Deaijly, one of the Kurdish women, told the Daily Mail that “they had heard from other fighters operating in the caves in Sinjar that ISIS massacred Yazidis four days before the US airstrikes, on August 3.”
“We smuggled ourselves there from Turkey on August 5. We heard that the Peshmerga had withdrawn and we heard the children were dying on the mountain.
“It was a difficult journey from Turkey. When we came the temperatures were scorching, but we were trained for that,” Deijly told the Daily Mail.
Raparin, another member of the female Kurdish Peshmerga combat unit, said that the women sometimes killed up to ten ISIS fighters a day. Their unit was part of the Peshmerga forces that succeeded in securing a corridor through which many Yazidis managed to escape to Syria.
The women are members of the PKK, the Turkish Kurdish Workers Party, which has long fought the central government in Turkey and is classified as a terrorist movement by many Western governments and Turkey.
“We are ‘one’ with the Yazidis and will fight ISIS to take revenge for the what has happened to the women,” Deijly said.
The women told the Daily Mail that they noticed that ISIS fighters were often drugged when the Kurds managed to capture them. They also claimed that ISIS’ propaganda is stronger than their fighting capabilities.
The three also confirmed that Islamic State fighters are afraid of being killed by women because they believe that in such a case, they will not receive the reward of 70 virgins (Jannah) when they go to heaven.

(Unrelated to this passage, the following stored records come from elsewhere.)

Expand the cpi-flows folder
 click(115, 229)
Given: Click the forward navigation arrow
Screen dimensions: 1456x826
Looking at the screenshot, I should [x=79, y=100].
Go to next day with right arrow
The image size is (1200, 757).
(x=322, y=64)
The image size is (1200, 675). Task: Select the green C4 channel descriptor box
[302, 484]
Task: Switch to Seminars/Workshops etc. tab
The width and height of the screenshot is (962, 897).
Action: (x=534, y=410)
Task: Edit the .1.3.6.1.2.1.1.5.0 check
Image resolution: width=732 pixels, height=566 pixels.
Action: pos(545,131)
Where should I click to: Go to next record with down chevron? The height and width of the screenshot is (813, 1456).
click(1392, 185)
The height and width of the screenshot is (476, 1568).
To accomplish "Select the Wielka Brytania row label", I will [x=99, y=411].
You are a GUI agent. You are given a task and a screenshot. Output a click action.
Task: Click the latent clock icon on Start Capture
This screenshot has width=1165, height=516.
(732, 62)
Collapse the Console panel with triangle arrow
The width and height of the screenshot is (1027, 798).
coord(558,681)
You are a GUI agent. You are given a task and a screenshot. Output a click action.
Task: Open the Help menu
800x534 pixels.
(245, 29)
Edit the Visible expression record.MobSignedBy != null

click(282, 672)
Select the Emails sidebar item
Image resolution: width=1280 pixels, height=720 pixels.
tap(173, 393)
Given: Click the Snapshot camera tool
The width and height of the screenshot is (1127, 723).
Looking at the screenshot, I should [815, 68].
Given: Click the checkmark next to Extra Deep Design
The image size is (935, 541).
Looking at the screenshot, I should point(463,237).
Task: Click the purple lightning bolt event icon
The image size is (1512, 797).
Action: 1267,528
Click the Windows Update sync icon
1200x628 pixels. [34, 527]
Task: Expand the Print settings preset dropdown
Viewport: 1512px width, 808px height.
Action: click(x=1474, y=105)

“When they know women are fighting, they run away,” Roza the third Kurdish woman said.
Deijly added: “I have killed many, but I am sure all of them will not find virgins in heaven.”
As Western Journalism reported earlier, the Kurds in Syria and Iraq have proven to be the only fighting force that has been able to defeat Islamic State in both Syria and Iraq, despite a severe shortage of modern weaponry.
The U.S. administration refuses to deliver weapons directly to the Kurds in Iraq and insists that all weapon deliveries go via the central government in Baghdad. The Obama administration even blocked attempts by the Gulf States to deliver weapons to the Kurds in Syria and is now again dragging its feet after it recently promised to send a resupply shipment of one hundred pallets of arms and other aid to the Kurdish YPG militia and their allies in Syria.
The Washington Post reported that “several U.S. officials say that a White House decision to approve expanded aid has been expected for more than a week. Deliberations were complicated by the debate over Russia’s recent military moves in Syria, which Moscow describes as an effort to join the fight against the extremists.”
The situation has led one U.S. official to express his frustration with the slow process of approval. He called it “analysis paralysis.”
The Kurds and their Sunni Arab allies need the weapons to launch a massive assault on Raqqa, the capital of Islamic State’s Caliphate. A force of 25,000 men and women is reportedly waiting for orders to attack the Raqqa area and is said to have secured coalition air support for the assault.
As the Washington Post correctly observed, the delay in the delivery is connected to the Russian intervention in Syria. The Obama administration is currently re-assessing its strategy in Syria because of the game-changing Russian moves, according to some observers.
Meanwhile, the Syrian Observatory for Human Rights leveled harsh criticism at the U.S.-led coalition for its ‘timid’ support of the groups fighting Islamic State. The organization reported that after a full year of coalition airstrikes in Syria, Islamic State has only lost 15 square kilometers of the territories under its control.
SOHR claims that 3550 people have died as a result of the coalition airstrikes; 225 of them were citizens, and 3178 others were Islamic State terrorists, according to the Syrian human rights organization.